[Entries taken from a collection]
•••••

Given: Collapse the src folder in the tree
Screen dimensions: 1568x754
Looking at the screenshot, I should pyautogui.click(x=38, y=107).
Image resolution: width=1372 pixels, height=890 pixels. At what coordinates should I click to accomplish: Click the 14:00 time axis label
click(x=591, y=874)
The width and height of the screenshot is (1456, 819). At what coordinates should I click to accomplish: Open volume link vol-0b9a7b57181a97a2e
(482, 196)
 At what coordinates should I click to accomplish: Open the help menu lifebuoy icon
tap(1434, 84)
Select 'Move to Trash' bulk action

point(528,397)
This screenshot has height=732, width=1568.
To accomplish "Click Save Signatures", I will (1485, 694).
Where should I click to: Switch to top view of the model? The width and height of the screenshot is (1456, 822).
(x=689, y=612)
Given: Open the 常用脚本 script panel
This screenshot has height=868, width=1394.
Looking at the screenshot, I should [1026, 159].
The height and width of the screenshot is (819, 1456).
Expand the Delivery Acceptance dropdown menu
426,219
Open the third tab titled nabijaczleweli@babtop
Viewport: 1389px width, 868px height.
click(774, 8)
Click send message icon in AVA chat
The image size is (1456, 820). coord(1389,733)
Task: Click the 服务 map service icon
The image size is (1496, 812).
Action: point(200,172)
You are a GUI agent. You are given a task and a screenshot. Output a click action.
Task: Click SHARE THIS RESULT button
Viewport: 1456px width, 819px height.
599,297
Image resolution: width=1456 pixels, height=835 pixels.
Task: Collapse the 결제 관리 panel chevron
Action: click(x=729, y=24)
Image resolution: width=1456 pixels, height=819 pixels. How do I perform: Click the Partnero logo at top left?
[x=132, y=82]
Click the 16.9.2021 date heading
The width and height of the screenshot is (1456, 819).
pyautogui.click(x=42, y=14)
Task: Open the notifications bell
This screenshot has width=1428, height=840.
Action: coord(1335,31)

•••••

◆ TASK OBJECTIVE ◆
Every entry is to be restated word for word.

◆ ANSWER SPACE ◆
Given: Collapse the src folder in the tree
Screen dimensions: 1568x754
Looking at the screenshot, I should pyautogui.click(x=38, y=107).
Image resolution: width=1372 pixels, height=890 pixels. At what coordinates should I click to accomplish: Click the 14:00 time axis label
click(x=591, y=874)
The width and height of the screenshot is (1456, 819). At what coordinates should I click to accomplish: Open volume link vol-0b9a7b57181a97a2e
(482, 196)
 At what coordinates should I click to accomplish: Open the help menu lifebuoy icon
tap(1434, 84)
Select 'Move to Trash' bulk action

point(528,397)
This screenshot has height=732, width=1568.
To accomplish "Click Save Signatures", I will (1485, 694).
Where should I click to: Switch to top view of the model? The width and height of the screenshot is (1456, 822).
(x=689, y=612)
Given: Open the 常用脚本 script panel
This screenshot has height=868, width=1394.
Looking at the screenshot, I should [1026, 159].
The height and width of the screenshot is (819, 1456).
Expand the Delivery Acceptance dropdown menu
426,219
Open the third tab titled nabijaczleweli@babtop
Viewport: 1389px width, 868px height.
click(774, 8)
Click send message icon in AVA chat
The image size is (1456, 820). coord(1389,733)
Task: Click the 服务 map service icon
The image size is (1496, 812).
Action: point(200,172)
You are a GUI agent. You are given a task and a screenshot. Output a click action.
Task: Click SHARE THIS RESULT button
Viewport: 1456px width, 819px height.
599,297
Image resolution: width=1456 pixels, height=835 pixels.
Task: Collapse the 결제 관리 panel chevron
Action: click(x=729, y=24)
Image resolution: width=1456 pixels, height=819 pixels. How do I perform: Click the Partnero logo at top left?
[x=132, y=82]
Click the 16.9.2021 date heading
The width and height of the screenshot is (1456, 819).
pyautogui.click(x=42, y=14)
Task: Open the notifications bell
This screenshot has width=1428, height=840.
Action: coord(1335,31)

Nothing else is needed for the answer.